At least in Florida, we have this law called the Government in the Sunshine Law. It basically says no matter who you are, if you're paid by the Government, you have to retain your email archives as they are a public record and anyone deleting them is breaking the law and they actually do prosecute people over it.
It was one of many charges that my former county commissioner got charged with when they brought her to book over corruption. Its funny, since she's been convicted we've had growth, re-zoning, improvements and new construction every quarter. Before it was all going to District 4, small wonder why.
Was with a young technician in the last place I worked.
He was going on and on about PST's and how M$ says they don't support them and people should use online archives.
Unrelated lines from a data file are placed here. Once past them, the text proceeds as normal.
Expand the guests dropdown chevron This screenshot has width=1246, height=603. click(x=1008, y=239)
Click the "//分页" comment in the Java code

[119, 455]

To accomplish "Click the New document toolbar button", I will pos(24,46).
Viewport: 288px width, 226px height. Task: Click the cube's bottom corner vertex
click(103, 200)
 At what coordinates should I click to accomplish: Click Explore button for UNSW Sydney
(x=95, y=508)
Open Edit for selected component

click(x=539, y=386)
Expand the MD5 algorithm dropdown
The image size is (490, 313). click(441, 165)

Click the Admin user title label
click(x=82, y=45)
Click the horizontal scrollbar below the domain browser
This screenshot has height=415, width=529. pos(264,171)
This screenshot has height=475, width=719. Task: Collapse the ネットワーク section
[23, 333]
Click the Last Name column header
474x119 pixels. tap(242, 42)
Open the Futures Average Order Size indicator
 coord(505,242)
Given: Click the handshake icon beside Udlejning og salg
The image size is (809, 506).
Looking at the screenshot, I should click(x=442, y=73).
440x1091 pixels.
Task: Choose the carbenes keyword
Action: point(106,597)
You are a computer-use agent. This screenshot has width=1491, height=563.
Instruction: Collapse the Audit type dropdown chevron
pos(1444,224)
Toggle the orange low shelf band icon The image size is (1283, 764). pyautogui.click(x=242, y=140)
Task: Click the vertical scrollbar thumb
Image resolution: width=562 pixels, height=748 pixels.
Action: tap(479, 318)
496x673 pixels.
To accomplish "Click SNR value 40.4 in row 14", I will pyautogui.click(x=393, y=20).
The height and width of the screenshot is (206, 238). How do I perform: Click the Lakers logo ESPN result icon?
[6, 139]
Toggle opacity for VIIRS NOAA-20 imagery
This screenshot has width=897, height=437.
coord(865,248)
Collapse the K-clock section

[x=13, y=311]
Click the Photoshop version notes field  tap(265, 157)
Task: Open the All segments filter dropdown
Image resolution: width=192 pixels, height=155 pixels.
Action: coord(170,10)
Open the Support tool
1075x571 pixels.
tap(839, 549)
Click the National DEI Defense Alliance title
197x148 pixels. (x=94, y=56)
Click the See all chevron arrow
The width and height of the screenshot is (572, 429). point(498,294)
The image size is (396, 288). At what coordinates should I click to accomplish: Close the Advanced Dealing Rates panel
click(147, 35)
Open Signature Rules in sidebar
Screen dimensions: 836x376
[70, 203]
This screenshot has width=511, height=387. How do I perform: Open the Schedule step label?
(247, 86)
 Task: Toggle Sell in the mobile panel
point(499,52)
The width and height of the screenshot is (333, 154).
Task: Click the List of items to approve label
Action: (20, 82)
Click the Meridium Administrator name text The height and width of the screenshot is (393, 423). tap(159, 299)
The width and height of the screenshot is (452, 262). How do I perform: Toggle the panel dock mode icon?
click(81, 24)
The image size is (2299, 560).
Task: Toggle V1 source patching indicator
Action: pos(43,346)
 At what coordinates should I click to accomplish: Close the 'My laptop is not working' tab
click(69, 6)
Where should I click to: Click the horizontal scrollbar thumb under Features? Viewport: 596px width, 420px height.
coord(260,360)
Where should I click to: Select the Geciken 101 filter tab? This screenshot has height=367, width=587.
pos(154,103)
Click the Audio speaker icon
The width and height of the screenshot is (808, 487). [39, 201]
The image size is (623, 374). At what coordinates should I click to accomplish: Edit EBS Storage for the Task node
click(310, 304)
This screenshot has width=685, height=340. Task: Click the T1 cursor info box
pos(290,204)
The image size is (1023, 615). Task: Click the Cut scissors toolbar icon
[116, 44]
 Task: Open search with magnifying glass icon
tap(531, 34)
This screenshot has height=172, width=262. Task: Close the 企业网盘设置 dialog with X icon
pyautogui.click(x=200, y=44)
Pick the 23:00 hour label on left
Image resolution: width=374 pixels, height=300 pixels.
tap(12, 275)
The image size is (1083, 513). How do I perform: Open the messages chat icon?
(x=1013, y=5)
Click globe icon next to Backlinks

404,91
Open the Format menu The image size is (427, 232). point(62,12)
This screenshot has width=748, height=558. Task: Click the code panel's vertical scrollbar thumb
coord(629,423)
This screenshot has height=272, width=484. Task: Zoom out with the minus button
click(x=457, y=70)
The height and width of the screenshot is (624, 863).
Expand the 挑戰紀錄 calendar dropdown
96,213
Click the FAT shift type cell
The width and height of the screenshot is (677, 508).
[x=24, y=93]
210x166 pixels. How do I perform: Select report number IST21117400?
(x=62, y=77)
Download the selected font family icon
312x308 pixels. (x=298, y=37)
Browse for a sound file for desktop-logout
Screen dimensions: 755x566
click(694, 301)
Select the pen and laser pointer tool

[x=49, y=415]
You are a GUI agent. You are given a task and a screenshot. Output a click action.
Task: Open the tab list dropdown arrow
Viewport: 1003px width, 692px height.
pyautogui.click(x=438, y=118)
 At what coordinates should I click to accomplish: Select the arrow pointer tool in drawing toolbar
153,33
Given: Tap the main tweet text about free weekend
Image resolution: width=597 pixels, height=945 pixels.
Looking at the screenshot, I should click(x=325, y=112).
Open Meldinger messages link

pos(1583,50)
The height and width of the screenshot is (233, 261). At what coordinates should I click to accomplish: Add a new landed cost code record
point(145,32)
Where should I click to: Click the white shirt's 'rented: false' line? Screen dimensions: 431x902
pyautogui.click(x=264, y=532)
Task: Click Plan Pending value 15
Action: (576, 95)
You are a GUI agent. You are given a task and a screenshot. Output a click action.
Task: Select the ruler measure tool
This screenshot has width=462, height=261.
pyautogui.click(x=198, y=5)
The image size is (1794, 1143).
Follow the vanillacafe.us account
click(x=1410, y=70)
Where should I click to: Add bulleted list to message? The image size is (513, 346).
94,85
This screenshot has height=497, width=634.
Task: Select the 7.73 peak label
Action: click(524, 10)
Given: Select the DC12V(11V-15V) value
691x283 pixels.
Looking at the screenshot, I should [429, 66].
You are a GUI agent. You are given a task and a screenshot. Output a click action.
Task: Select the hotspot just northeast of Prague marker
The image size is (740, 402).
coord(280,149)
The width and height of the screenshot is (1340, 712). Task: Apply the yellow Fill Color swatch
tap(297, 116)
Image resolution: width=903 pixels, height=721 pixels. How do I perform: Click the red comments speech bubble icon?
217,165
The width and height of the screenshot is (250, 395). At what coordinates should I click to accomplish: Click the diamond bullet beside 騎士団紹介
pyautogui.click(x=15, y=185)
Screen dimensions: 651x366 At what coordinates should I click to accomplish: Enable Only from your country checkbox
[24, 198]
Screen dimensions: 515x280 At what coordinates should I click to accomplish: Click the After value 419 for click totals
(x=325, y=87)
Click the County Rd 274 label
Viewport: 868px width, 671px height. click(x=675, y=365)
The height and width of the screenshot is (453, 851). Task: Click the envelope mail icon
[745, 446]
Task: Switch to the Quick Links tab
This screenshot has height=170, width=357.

He didn't seem to understand my point that why would a small business spend the extra for M$ Office Professional and then a enterprise license when PST's work perfectly fine for 99% of customers and can be easily split up however you want, such as yearly or 6 monthly blocks or whatever floats your boat. I still see PST's supported in Exchange 2010 on the latest Outlook versions and I see that PST's are the file type Outlook for normal home ISP emails uses.
As others have pointed out, storage is pretty cheap these days so there's no excuse for archiving these off to any number of solutions including PST's. I mean when a staff member leaves, do they just delete their mailbox because in three months they won't be here, so why bother saving anything?
Companies and other organisations are legally required to keep everything (correspondence, emails, contracts etc.etc.) for as long as they could be used in a court case. If they fail to provide the information (documents, whatever) on demand, the judge or jury is allowed to take whatever view of their failure they wish to. So, if the judge/jury decides it is deliberate evasion, they are allowed to assume the document would be prejudicial to the failing parties case and find accordingly. So, if they do delete something, they need to have a very plausible and good case for having done so. Simply saying 'not enough space' or 'too hard' is not good enough.
This is what often causes the 7 year retention issue, although court cases can be brought beyond 7 years under some circumstances.
This kind of thing has been standard across central government since FoI became law 10 years ago. You have to choose to save off the important stuff (and there are archive systems to do this) and then everything else is cleared after a specified period of time - No10 have 3 months but I think the rest of Gov have between 6 and 12 months as the limit. Remember,this stuff has been in place since 2005 - storage was really very expensive back then and Gov IT budgets are limited (remember they are funded by taking money away from you as taxes).
The FoI Act specifcially did not include a clause to stop people deleting stuff before a request has been received to allow removing anything unimportant / incriminating (delete as appropriate :) )
Of course, deleting stuff after receiving a request will get you in a load of trouble.